__WORK ORDER__
Go through the data and copy every line exactly, but not the images.

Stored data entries
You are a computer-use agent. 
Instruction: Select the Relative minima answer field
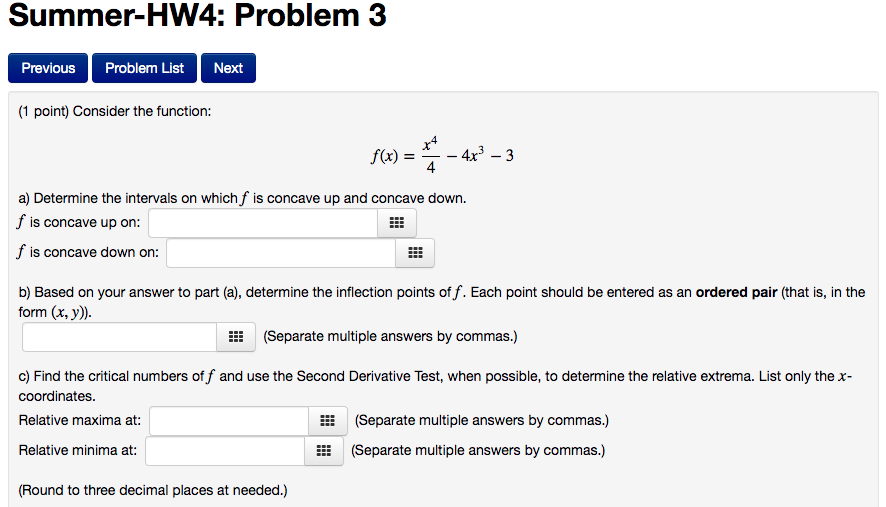(x=225, y=450)
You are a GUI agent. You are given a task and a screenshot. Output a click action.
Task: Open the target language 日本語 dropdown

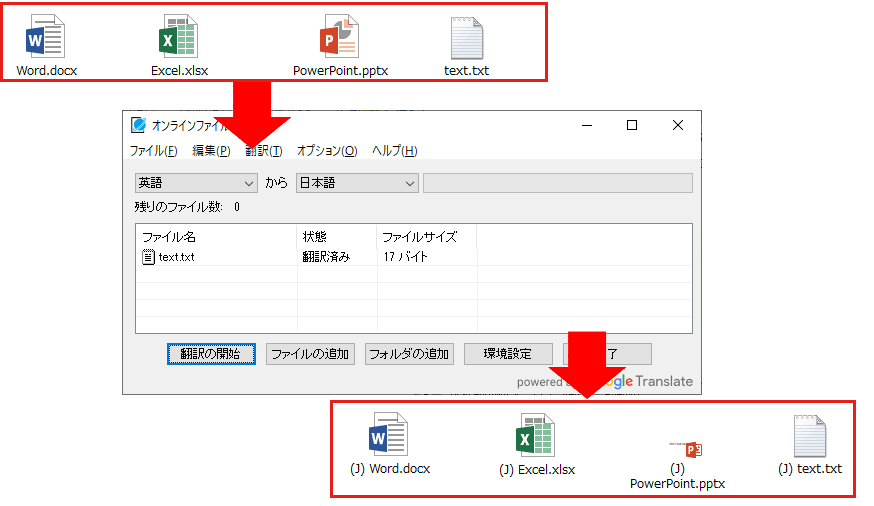tap(357, 183)

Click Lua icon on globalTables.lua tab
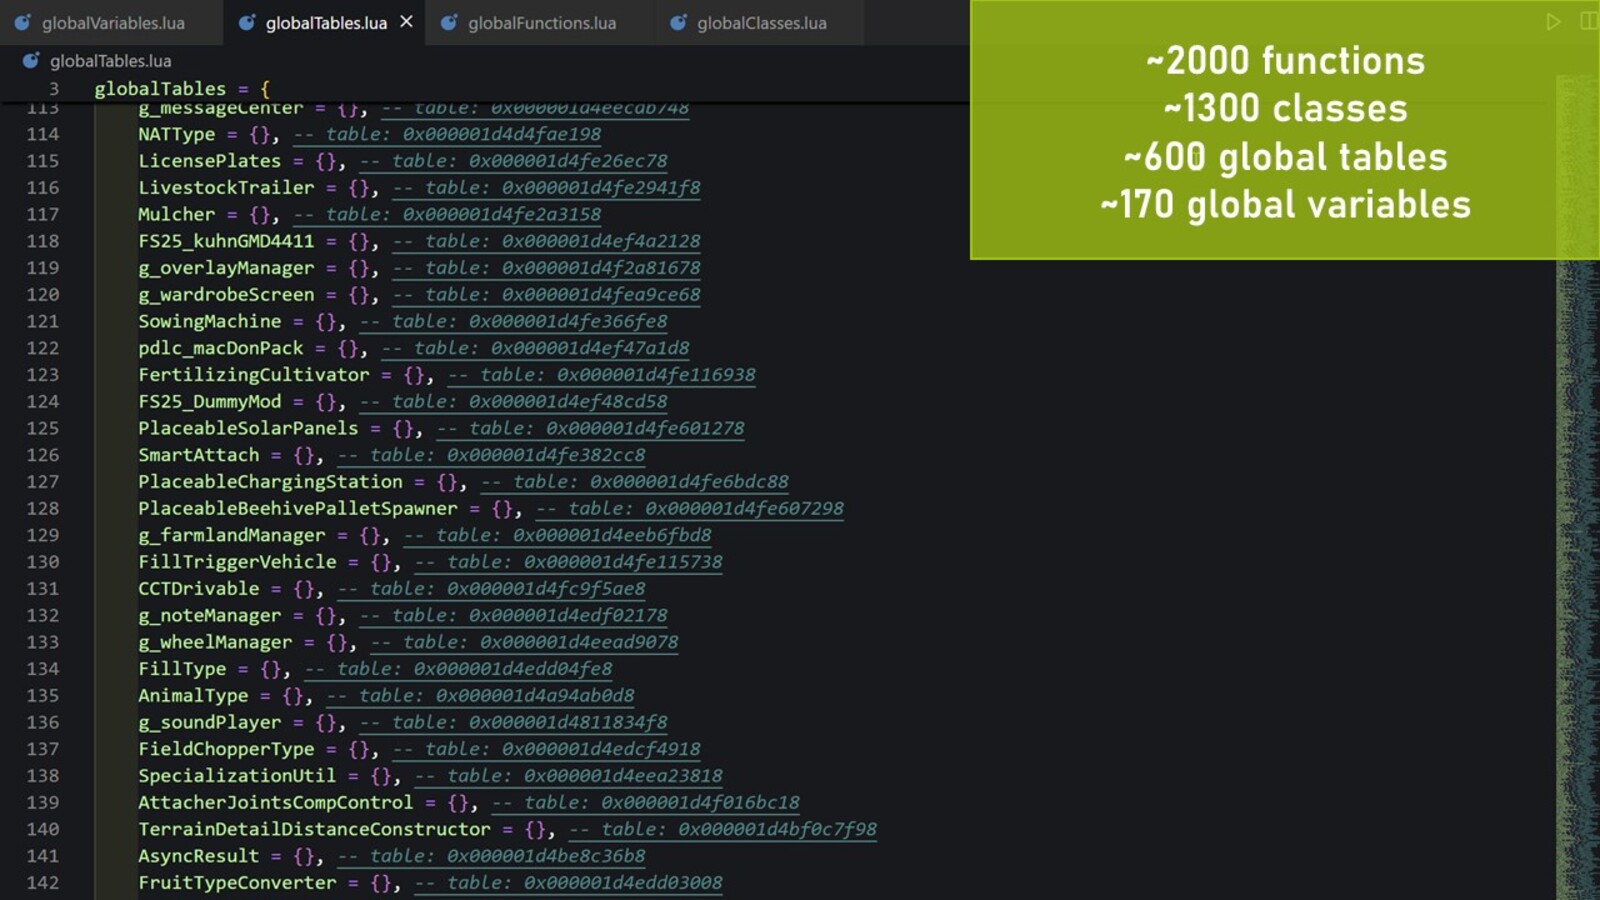click(x=247, y=22)
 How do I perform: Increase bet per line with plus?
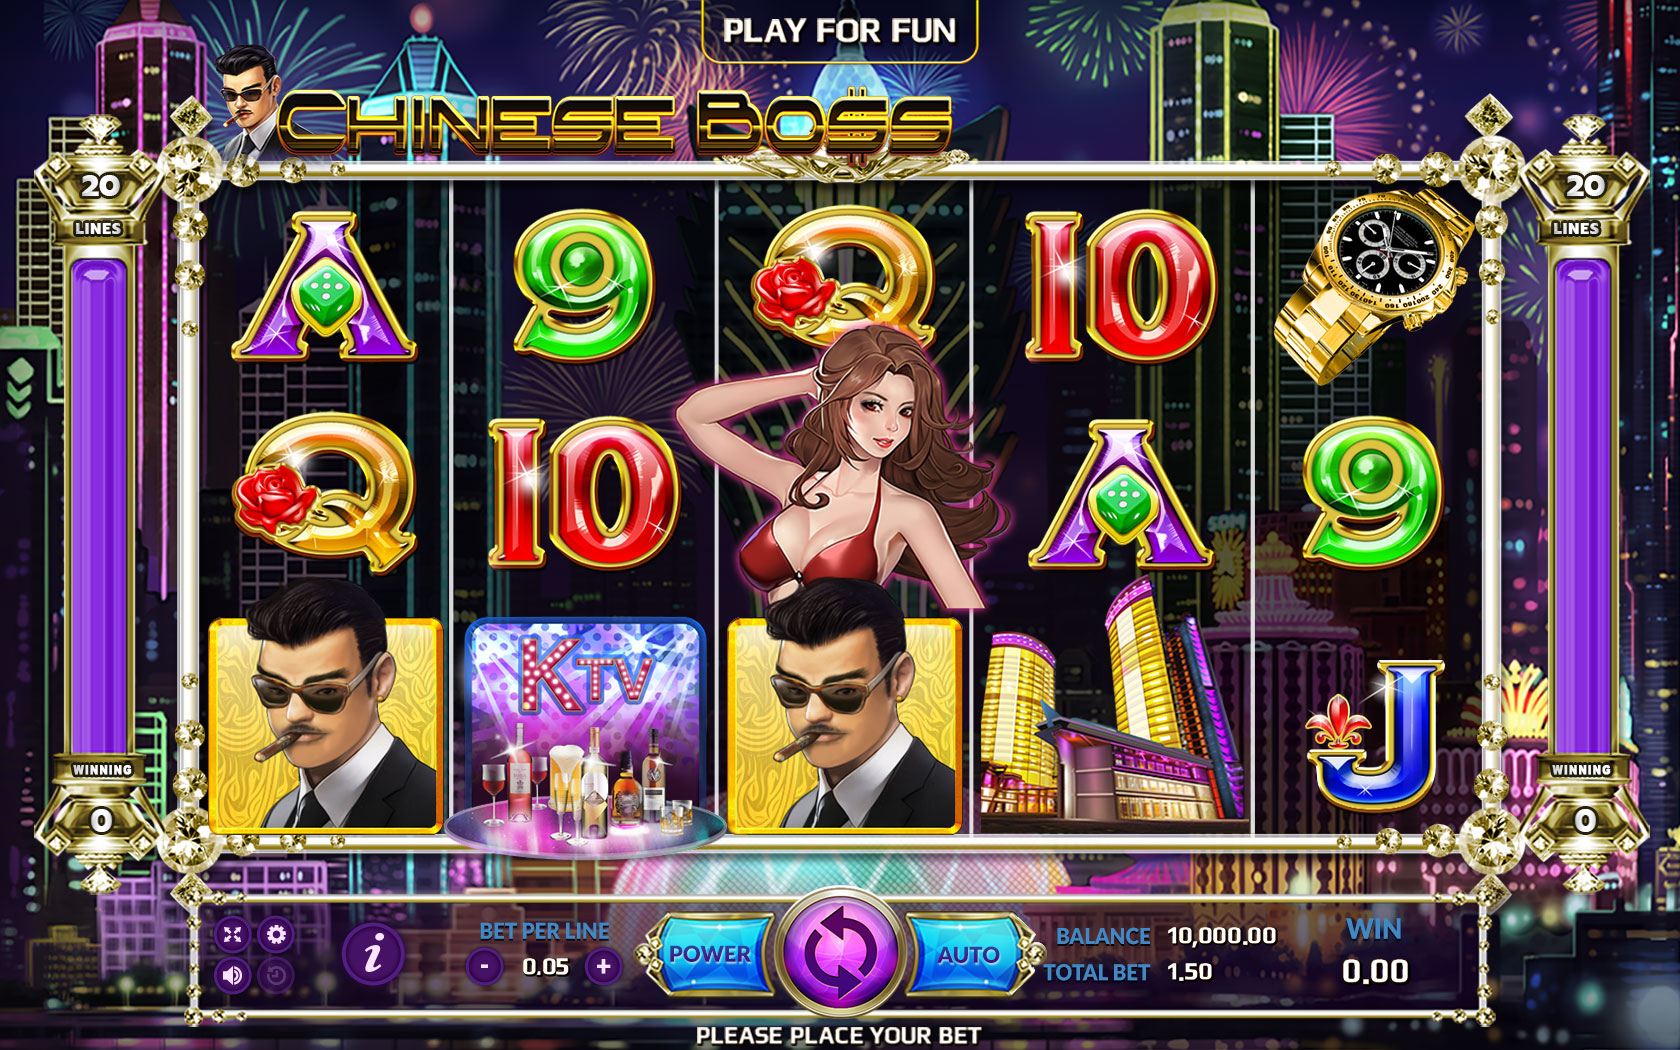click(x=603, y=967)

__COMPLETED EXERCISE__
You are a computer-use agent. 
Instruction: Select the Relative minima answer field
(x=225, y=450)
You are a GUI agent. You are given a task and a screenshot. Output a click action.
Task: Open the target language 日本語 dropdown

tap(357, 183)

Click Lua icon on globalTables.lua tab
click(x=247, y=22)
 How do I perform: Increase bet per line with plus?
click(x=603, y=967)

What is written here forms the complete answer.